Conclusion, implications and limitations

SMEs inherently face more risk than larger companies. This risk is attributed to resource constraints as well as managerial and operational issues that are endemic to SMEs. However, this risk has not been sufficiently quantified; nor is there a significant amount of research on its relationship with SME characteristics. This study has demonstrated the most feasible methods of calculating SME risk and their application to a panel dataset of SMEs. More importantly, the relationship between the risk calculated by these models and SMEs’ characteristics is analyzed, drawing attention to the areas that are vital to managing the level of risk exposure faced by SMEs.

This research empirically estimates the relationship between SME risk and characteristics. This particular aspect of the research has yielded some very interesting findings: (1) having a high amount of debt does not necessarily make a SME riskier than its counterparts; (2) profitability significantly affects SME risk; and (3) size, firm age and business ethnicity are not significantly associated with SME’s risk in Malaysia.

The significant relationships between risk and profitability and owner age are interesting; however, they are very much in line with what the literature suggests. What is of greater importance is the significant relationship between risk and gender which implies that female business owners operate riskier businesses as compared to men and as such would require a higher level of return to compensate for this added level of risk. As a developing nation, gender equality is an important issue for Malaysia. This finding is of particular importance to policy makers in creating policies to specifically benefit female business owners. This is an especially interesting development for further research in the field of female business ownership.

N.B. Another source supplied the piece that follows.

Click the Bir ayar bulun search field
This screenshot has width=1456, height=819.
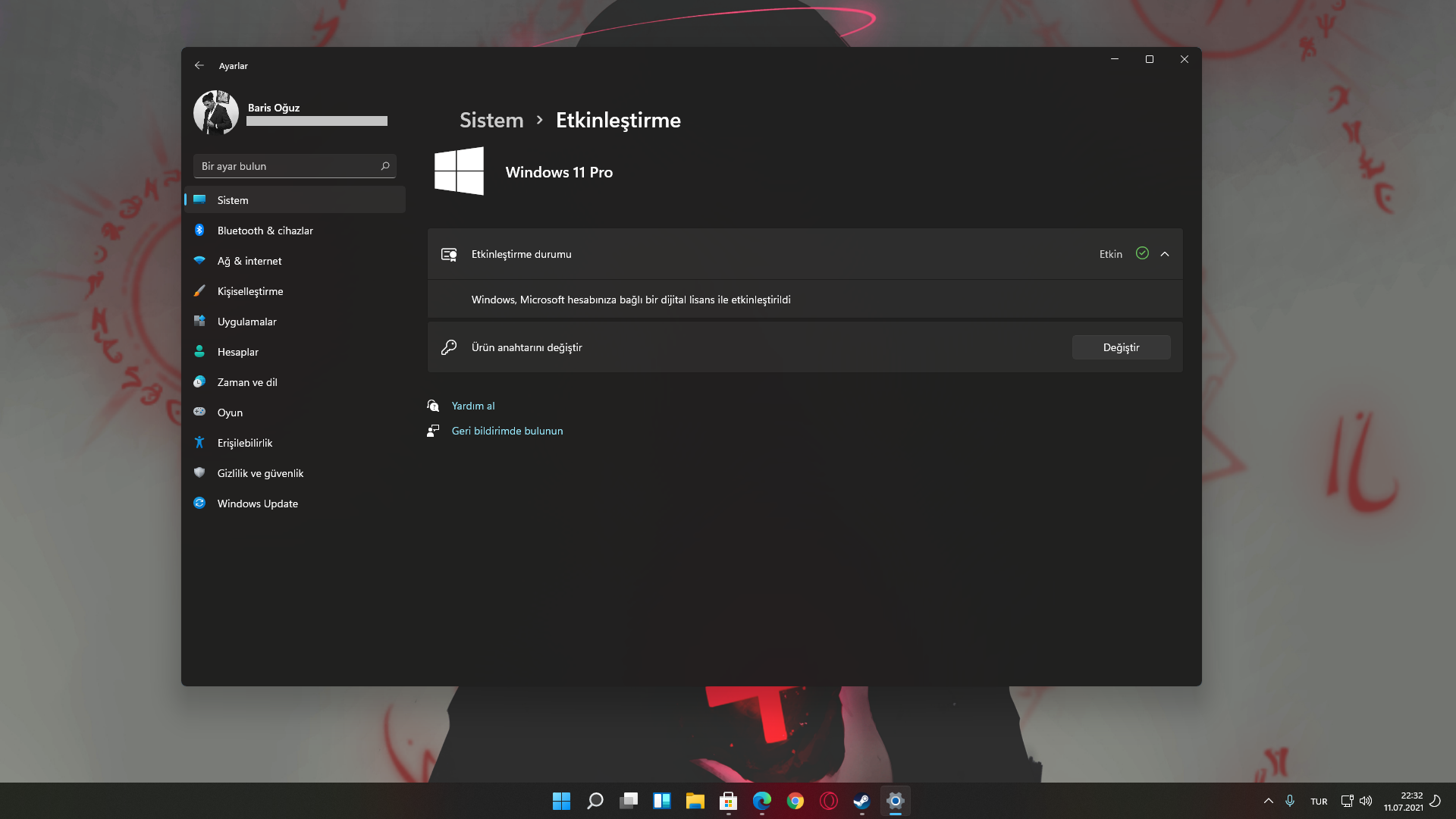[x=288, y=166]
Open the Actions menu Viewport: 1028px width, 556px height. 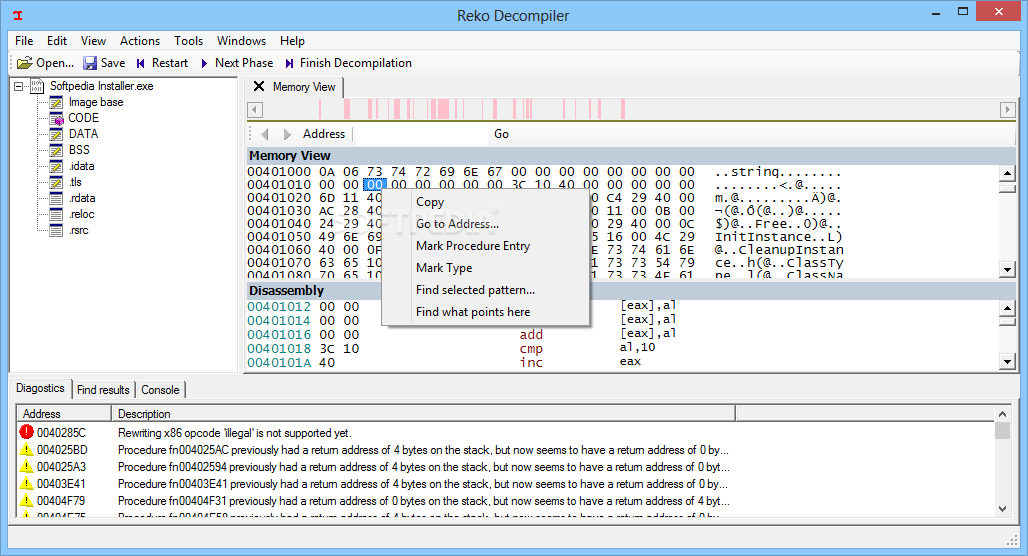(140, 41)
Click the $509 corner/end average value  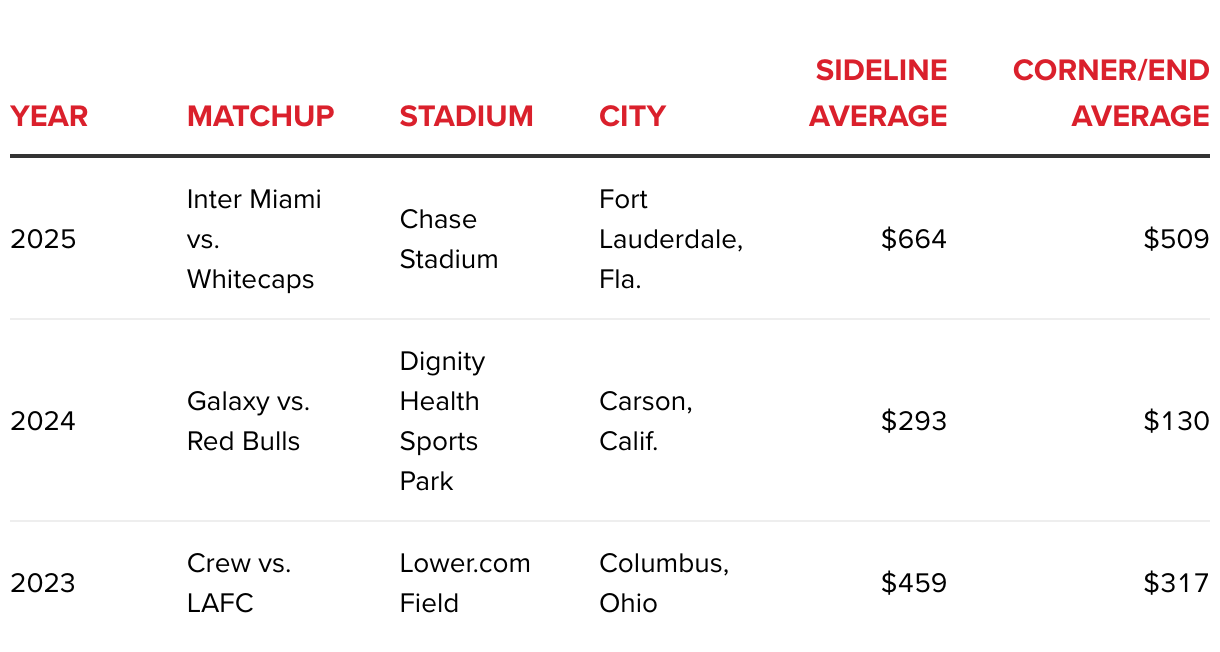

Some of the non-significant relationships are important as well. Most noticeably, the lack of any significant relationship between ethnicity and risk suggests that the ethnicity of the business owner has no bearing on the risk faced by the business. Given that Malaysia practices affirmative action policies that favor those of Bumiputra descent, these findings indicate that other ethnicities are not significantly worse off for it. Conversely, the perceived dominance of the ethnic Chinese in the Malaysian economy is a subject of frequent debate. These results also suggest that being Chinese does not significantly affect the risk of doing business in Malaysia, which suggests that Chinese business owners do not have it easier than business owners of other ethnicities. This finding is of interest to future research in ethnic studies based in Malaysia and in other countries around the world.

The limitation of this study is the dataset, as the research could only be carried out on variables available in the dataset provided. While the dataset is comprehensive in recording various financial and non-financial details of SMEs in Malaysia, a more expansive database could allow for the testing of other characteristics such as owner’s experience, the use of Islamic finance and the impact of the cost of debt on SME risk. With such information, this research would have been able to develop further insights into other factors and their relationships with SME risk and return.